David Gray died after he was wrongly injected with 100 mg diamorphine by Daniel Ubani, a doctor based in Germany and providing OOH primary care in Cambridgeshire.
Dr Ubani made a critical and fatal error, say the authors, but they believe that solely to blame him is to miss several key facts and that a wider examination of the system that allowed him to practise in these circumstances is needed.
They point out that many areas do have high-quality OOH care, but point to other contributing factors in this case and recommend areas for change.
These include a review of laws governing registration of doctors from the European Economic Area. “This is not to prevent the free movement of well qualified doctors,” they explain, “but to recognise that healthcare systems differ across the EU, and that doctors’ competence is at least partly specific to the system in which they work.”

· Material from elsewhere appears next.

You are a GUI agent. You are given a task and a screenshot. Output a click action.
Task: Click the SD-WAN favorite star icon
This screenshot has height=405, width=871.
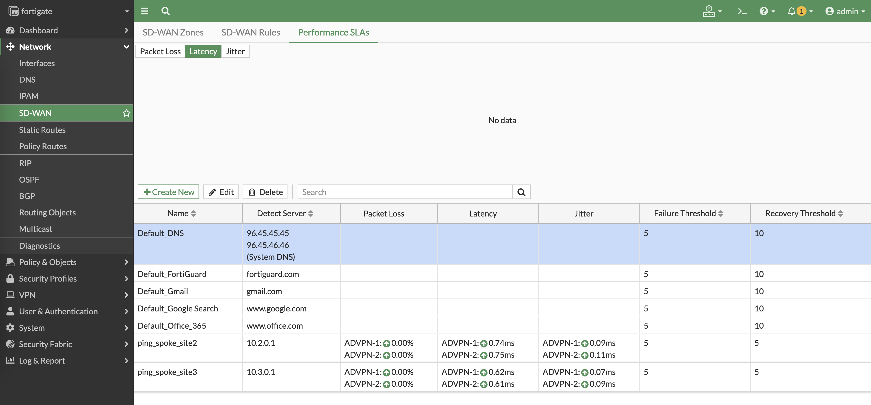pos(126,113)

The authors also strongly advocate changes to the PCT performers’ list system. Currently a doctor on one list can practice anywhere in England, but this system should require GPs to be on the list of the PCT where they work, with the extra provision that GPs should be able to enter more than one list if they have good reason.
They also argue that arrangements for OOH primary care should be reviewed locally to ensure that doctors operate within structured teams providing high quality, safe care.
“As a profession, we should not accept a system that allows incidents such as this in any part of the NHS,” they conclude. “Clinical leaders throughout the NHS must advocate and lead the necessary changes.”